In our study, we have not intubated the patients with bulbar weakness unless they had hypoxia or ABG abnormality. Twenty-one out of 57 patients with bulbar weakness could be managed without artificial ventilation. There is no difference in mortality but ventilated patients had higher frequency of pneumonia and infection. In a study on mechanically ventilated GBS patients, death was related to old age, autonomic dysfunction, hypokalemia and bleeding from any site. The risk of death increased by 6.9 times with pneumonia, 2.55 times with hypokalemia and 3.14 times with autonomic dysfunction.19 In our study, hypokalemia was not an important predictor of mechanical ventilation or outcome. In our study, only seven patients died; five in MV and two in non-MV group. The results of our study regarding predictors of MV and outcome are different from the reported literature because we have included the patients with respiratory compromise and compared those requiring MV with those who did not based on ABG. Had we followed elective ventilation criteria, all these patients would have been mechanically ventilated. This may be the reason why the mortality and 3 month functional outcome were not significantly different between MV and non-MV patients in our study. The respiratory complications were significantly more in the MV patients compared with the non-MV patients (40.9% vs. 3.4%).

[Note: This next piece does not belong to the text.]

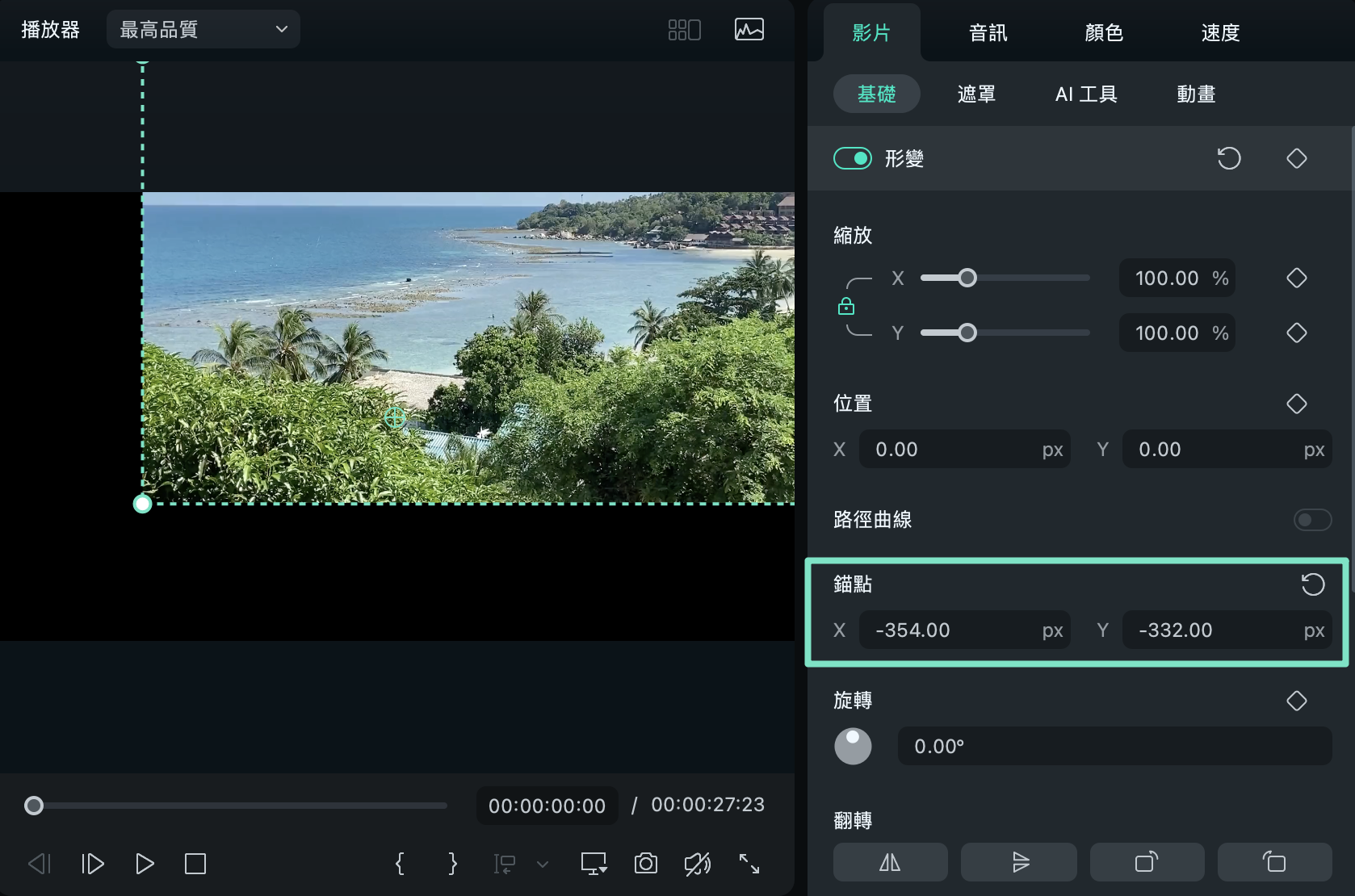This screenshot has height=896, width=1355.
Task: Click the flip vertical icon
Action: (x=1018, y=862)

In this study, AIDP constituted 63.7% and AMAN in 18.6% patients. Half the patients with AMAN needed MV whereas ii was one-third in AIDP group. Higher frequency of AMAN although have been reported in the developing countries of Asia and America but on detailed nerve conduction studies, we have found AIDP as a predominant subtype of GBS.3,7,16,20,21

Limitations

The present study is limited by lack of spirometric assessment. We have relied on single breath count for defining respiratory compromise instead of spirometry because it is not easily available bedside and even many mildly affected patients had difficulty in performing spirometry test. Single breath count has been found to be a useful bedside pointer and correlated with peak expiratory flow rate and forced expiratory pressure in 1 s in the adults.22 Similar observation has also been reported in children.23 Our study is a retrospective analysis in a tertiary care teaching hospital and all the patients were examined by at least two of the authors. Our findings suggest that using ABG criteria, MV may be deferred in 55% patients with GBS who otherwise would have been ventilated. This protocol seems to be safe, reduce ventilator-related complications and may be applicable especially in resource poor countries. Further prospective study is needed to confirm these observations.

Acknowledgements

We acknowledge Mr Rakesh Kumar Nigam and Deepak Kumar Anand for secretarial help.

Ethical approval

The study PGI/BE/80/2014 has been approved by institutional ethics committee, SGPGIMS, Lucknow.

Conflict of interest: None declared.